_TASK DETAILS_
Show, in full, each line of the data that contains "will".

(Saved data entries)
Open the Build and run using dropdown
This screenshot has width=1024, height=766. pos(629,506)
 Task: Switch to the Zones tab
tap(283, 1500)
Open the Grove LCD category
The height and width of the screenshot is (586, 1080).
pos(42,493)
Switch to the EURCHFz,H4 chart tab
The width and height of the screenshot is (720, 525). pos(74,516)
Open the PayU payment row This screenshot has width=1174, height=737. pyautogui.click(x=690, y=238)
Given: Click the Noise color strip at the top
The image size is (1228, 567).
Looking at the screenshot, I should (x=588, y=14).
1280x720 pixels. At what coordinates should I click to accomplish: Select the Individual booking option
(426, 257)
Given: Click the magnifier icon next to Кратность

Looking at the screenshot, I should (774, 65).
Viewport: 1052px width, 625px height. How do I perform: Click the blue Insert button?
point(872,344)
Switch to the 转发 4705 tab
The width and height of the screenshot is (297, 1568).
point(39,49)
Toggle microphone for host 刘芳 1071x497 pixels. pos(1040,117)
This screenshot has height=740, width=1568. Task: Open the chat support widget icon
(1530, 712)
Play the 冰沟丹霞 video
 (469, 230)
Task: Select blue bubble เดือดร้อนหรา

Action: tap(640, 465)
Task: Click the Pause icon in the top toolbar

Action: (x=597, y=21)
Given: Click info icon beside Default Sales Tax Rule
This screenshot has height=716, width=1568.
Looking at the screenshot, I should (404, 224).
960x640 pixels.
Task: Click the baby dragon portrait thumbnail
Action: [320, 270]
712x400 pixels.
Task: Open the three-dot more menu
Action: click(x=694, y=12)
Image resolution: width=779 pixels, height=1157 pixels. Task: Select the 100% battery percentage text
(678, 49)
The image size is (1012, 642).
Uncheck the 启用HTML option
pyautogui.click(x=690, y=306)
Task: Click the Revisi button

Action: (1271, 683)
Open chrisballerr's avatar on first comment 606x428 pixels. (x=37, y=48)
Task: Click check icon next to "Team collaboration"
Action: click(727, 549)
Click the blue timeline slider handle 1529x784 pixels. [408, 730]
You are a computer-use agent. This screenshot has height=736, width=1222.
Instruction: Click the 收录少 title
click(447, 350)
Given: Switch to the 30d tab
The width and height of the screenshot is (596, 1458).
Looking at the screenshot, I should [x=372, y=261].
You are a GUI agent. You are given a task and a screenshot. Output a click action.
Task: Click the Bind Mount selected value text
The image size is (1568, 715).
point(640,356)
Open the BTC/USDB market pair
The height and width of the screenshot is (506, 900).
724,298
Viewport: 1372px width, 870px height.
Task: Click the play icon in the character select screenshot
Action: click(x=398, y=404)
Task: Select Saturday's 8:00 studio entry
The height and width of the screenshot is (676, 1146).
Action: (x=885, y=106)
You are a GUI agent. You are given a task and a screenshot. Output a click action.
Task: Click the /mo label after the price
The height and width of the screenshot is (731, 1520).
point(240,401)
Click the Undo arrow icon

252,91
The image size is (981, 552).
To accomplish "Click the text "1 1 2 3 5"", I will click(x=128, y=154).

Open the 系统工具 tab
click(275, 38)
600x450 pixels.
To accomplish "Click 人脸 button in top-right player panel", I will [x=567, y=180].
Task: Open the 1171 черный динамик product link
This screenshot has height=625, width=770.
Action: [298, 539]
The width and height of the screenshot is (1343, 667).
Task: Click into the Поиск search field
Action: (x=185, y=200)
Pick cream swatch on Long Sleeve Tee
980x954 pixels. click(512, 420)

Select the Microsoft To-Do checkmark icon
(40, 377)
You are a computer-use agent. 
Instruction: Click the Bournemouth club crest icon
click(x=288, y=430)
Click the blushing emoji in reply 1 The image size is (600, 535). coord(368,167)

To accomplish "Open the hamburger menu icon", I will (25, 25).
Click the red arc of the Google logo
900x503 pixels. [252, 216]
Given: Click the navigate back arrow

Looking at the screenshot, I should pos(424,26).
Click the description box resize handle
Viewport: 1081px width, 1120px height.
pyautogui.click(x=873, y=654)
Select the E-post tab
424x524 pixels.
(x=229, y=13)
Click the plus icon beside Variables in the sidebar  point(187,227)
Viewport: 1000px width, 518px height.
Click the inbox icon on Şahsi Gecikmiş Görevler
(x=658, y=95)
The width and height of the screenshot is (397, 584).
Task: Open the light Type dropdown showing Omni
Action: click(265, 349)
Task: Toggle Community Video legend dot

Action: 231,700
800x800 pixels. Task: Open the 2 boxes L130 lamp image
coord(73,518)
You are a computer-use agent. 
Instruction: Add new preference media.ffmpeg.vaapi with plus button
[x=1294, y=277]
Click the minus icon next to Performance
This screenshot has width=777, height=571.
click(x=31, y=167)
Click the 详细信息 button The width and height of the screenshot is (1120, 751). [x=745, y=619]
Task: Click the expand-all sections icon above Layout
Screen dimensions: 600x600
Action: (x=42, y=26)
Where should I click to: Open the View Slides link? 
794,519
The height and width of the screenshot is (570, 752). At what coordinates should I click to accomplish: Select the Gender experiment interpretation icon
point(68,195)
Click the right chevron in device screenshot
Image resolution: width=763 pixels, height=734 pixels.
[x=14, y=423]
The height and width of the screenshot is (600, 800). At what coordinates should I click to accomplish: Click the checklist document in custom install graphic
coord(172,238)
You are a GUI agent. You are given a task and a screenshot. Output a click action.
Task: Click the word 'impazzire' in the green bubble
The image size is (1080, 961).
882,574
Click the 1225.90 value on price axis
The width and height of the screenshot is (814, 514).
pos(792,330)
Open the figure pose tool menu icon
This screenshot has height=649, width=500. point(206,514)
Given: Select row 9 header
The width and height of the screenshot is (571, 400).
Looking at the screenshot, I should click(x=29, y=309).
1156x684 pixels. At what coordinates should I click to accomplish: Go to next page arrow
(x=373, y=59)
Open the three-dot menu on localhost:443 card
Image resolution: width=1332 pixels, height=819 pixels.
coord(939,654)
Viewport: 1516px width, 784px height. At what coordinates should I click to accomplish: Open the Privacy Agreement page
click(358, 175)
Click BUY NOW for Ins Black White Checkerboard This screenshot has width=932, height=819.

_RESULT FOR THIS TASK_
To accomplish "Click the text "1 1 2 3 5"", I will click(x=128, y=154).
To accomplish "Click 人脸 button in top-right player panel", I will [x=567, y=180].
To accomplish "Open the hamburger menu icon", I will (25, 25).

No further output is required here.